# SUPPLIED PASSAGE
━━━━━━

UPSC can ask statement based question in prelims based on the definition and privileges of OCI card-holders.
Who is an Overseas Citizen?
- An OCI is a category introduced by the government in 2005.
- Persons of Indian Origin (PIOs) of certain categories as specified in the Citizenship Act, 1955 are eligible for being OCI cardholders.
- Some of the benefits for PIO and OCI cardholders were different until 2015 when the government merged these two categories.
- The MHA defines an OCI as a person who was a citizen of India on or after January 26, 1950; or was eligible to become a citizen of India on that date; or who is a child or grandchild of such a person, among other eligibility criteria.
- According to Section 7A of the OCI card rules, an applicant is not eligible for the OCI card if he, his parents or grandparents have ever been a citizen of Pakistan or Bangladesh.
Privileges to an OCI
- OCI cardholders can enter India multiple times, get a multipurpose lifelong visa to visit India, and are exempt from registering with Foreigners Regional Registration Office (FRRO) no matter how long their stay.
- If an individual is registered as an OCI for a period of five years, he/she are eligible to apply for Indian citizenship.
- At all Indian international airports, OCI cardholders are provided with special immigration counters.

━━━━━━

# DATA FOR ANALYSIS
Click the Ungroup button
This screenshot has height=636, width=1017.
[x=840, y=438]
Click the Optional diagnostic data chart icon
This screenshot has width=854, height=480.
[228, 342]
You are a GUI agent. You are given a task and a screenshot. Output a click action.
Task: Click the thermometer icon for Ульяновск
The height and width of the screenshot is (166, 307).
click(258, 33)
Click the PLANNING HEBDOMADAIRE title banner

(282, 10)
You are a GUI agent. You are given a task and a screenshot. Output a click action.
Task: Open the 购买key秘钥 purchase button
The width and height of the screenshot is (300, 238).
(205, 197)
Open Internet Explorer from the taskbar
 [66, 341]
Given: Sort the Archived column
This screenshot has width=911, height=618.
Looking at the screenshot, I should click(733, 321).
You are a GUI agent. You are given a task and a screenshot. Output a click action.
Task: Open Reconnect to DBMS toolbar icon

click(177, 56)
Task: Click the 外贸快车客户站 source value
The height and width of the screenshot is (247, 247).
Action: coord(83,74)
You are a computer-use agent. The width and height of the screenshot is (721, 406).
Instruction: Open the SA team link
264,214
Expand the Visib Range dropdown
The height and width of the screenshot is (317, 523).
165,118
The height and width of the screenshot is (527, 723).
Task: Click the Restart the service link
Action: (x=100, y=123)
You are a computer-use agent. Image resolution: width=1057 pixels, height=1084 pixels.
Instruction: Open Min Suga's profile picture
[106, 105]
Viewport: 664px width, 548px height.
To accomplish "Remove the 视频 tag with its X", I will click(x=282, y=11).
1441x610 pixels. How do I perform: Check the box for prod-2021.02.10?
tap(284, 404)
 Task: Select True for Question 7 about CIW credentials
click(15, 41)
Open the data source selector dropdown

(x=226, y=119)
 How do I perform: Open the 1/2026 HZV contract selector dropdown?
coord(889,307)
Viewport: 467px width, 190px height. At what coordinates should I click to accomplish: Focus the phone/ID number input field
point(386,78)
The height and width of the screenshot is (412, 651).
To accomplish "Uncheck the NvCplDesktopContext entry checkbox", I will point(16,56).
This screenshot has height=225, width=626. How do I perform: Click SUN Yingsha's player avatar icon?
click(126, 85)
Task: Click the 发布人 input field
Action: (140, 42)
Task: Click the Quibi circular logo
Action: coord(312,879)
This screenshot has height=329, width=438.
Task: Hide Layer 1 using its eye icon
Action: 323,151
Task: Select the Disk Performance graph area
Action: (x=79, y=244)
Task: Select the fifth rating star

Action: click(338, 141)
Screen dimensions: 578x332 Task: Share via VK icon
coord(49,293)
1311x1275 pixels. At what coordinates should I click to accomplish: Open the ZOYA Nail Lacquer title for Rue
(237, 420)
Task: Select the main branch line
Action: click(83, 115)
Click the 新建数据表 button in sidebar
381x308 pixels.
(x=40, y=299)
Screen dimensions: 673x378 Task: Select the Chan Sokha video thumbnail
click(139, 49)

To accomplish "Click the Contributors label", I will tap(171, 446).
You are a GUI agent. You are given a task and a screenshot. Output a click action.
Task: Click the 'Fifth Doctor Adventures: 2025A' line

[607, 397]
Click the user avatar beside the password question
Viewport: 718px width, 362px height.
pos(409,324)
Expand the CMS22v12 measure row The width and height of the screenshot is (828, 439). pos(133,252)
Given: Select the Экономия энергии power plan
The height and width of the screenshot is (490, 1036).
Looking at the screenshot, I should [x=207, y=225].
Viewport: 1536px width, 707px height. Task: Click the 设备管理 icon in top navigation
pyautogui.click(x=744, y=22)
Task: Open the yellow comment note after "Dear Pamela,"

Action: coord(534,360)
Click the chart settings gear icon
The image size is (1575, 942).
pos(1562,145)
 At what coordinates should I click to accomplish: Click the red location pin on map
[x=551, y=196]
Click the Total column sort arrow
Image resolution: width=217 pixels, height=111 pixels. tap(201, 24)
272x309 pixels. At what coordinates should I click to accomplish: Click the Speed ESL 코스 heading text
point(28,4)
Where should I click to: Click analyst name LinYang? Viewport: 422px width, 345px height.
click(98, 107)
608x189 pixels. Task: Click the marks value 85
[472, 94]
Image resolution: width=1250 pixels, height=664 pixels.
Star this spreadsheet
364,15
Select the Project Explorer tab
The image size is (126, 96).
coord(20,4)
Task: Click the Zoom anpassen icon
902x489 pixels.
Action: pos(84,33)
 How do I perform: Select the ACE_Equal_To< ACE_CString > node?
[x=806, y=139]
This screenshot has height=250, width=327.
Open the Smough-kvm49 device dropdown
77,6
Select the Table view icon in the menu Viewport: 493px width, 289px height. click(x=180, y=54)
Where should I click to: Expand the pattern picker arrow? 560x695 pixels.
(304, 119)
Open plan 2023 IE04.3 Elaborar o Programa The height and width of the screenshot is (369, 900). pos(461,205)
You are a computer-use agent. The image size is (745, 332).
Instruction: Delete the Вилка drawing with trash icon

━━━━━━

# ACTIVITIES
1) Answer these questions from the passage about OCI cardholders:
(a) In what year did the government introduce the OCI category?
(b) In what year were the PIO and OCI categories merged?
(c) For how many years must a person be registered as an OCI before being eligible to apply for Indian citizenship?
2) List every privilege of OCI cardholders that the passage about OCI cardholders gives under its privileges heading.
3) Carry on the passage about OCI cardholders from its last sentence.
The listing is drawn from a different source than the passage about OCI cardholders.

# TASK ANSWERS
1)
(a) 2005
(b) 2015
(c) Five years

2)
- Entering India multiple times
- A multipurpose lifelong visa to visit India
- Exemption from registering with the Foreigners Regional Registration Office (FRRO), however long the stay
- Eligibility to apply for Indian citizenship after being registered as an OCI for five years
- Special immigration counters at all Indian international airports

3)
- OCI cardholders can open special bank accounts in India, they can buy the non-farm property and exercise ownership rights and can also apply for a driver’s license and PAN card.
- However, OCI cardholders do not get voting rights, cannot hold a government job and purchase agricultural or farmland.
- They cannot run for public office either, nor can they travel to restricted areas without government permission.
Why such a move?
- There had been inconvenience caused to members of the Indian diaspora due to certain OCI card rules as they undertook to travel to India during the pandemic.
- He said some of the passengers were not allowed to board flights to India and were sent back from airports as they were not carrying their old foreign passports, which was required as per government rules.
- The OCI card, among other benefits, allows multiple entries, multi-purpose lifelong visa to an Indian-origin foreign national to visit India.
- Under the provisions of the OCI card, which gives the cardholder a lifelong visa to India, those below 20 years and above 50 years need to renew their OCI card every time they have their passport renewed.